Exercise: What to return is the tail of the data, from the line that contains "Click the Resolved reports checkmark icon" down to the last line, copied exactly.

[Stored records]
================================
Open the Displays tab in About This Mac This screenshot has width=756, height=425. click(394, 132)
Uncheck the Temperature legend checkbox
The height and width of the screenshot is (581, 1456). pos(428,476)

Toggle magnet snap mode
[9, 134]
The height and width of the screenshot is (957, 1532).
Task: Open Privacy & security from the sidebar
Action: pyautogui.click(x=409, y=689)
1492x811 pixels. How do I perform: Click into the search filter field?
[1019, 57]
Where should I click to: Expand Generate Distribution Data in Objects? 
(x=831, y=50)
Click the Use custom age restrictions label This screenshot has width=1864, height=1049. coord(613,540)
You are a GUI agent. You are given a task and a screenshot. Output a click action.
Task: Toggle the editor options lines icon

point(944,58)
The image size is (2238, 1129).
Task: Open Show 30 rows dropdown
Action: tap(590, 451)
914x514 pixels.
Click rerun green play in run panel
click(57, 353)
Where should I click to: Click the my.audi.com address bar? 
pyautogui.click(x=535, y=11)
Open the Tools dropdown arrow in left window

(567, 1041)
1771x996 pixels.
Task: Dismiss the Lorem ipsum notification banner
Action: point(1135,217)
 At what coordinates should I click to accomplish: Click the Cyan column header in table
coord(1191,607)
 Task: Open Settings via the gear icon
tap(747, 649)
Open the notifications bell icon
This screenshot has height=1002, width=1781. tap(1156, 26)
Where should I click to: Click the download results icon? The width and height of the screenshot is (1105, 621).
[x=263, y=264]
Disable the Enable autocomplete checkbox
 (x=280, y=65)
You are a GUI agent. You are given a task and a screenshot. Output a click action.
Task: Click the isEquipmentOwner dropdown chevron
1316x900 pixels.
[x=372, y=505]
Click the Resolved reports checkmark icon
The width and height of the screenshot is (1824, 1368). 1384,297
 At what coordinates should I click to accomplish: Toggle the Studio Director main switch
================================
Task output:
Click the Resolved reports checkmark icon
The width and height of the screenshot is (1824, 1368). 1384,297
 At what coordinates should I click to accomplish: Toggle the Studio Director main switch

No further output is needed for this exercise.